RECORDS FOR THIS EXERCISE:
>> Begin
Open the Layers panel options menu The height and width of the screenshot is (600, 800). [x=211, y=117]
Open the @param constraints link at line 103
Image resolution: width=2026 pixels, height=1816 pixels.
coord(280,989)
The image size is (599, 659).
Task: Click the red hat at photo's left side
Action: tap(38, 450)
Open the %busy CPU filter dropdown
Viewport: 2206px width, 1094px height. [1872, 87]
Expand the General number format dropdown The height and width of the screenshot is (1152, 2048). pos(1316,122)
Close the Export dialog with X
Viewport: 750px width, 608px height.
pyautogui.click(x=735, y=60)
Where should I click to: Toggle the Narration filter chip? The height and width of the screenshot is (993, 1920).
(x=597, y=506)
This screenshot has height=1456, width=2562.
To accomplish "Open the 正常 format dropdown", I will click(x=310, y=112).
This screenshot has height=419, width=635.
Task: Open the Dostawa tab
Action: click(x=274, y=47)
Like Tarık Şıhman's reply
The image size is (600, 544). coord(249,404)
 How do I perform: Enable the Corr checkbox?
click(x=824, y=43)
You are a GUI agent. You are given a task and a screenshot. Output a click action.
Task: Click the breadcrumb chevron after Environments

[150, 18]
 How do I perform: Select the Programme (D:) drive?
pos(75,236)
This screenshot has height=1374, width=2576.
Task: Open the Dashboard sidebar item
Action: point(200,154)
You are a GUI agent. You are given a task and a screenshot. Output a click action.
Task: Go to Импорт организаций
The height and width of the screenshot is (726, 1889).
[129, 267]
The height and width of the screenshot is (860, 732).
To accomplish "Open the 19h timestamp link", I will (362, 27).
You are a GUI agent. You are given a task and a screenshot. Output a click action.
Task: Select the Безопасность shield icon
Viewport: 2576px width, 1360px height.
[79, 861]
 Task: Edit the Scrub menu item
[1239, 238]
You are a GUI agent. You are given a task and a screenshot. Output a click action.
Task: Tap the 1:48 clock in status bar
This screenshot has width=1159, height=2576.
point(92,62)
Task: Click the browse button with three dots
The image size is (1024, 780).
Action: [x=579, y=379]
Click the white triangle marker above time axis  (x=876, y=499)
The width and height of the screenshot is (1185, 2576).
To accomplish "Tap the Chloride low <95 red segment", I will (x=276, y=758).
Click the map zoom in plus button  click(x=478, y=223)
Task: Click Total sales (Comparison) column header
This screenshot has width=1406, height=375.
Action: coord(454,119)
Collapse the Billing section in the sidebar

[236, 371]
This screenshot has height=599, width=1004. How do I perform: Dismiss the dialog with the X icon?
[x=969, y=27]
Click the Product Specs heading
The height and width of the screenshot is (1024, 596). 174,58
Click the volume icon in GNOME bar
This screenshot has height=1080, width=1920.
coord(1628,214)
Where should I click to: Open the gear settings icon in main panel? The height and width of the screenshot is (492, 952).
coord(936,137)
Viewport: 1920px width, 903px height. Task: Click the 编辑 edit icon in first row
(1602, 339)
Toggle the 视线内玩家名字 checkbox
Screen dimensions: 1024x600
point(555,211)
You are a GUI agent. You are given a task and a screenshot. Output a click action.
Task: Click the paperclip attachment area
>> End
PROBLEM TO WORK ON: Reproduce the lines between the one containing "Click the volume icon in GNOME bar" and the one containing "(1602, 339)", inclusive.

TASK RESULT:
Click the volume icon in GNOME bar
This screenshot has height=1080, width=1920.
coord(1628,214)
Where should I click to: Open the gear settings icon in main panel? The height and width of the screenshot is (492, 952).
coord(936,137)
Viewport: 1920px width, 903px height. Task: Click the 编辑 edit icon in first row
(1602, 339)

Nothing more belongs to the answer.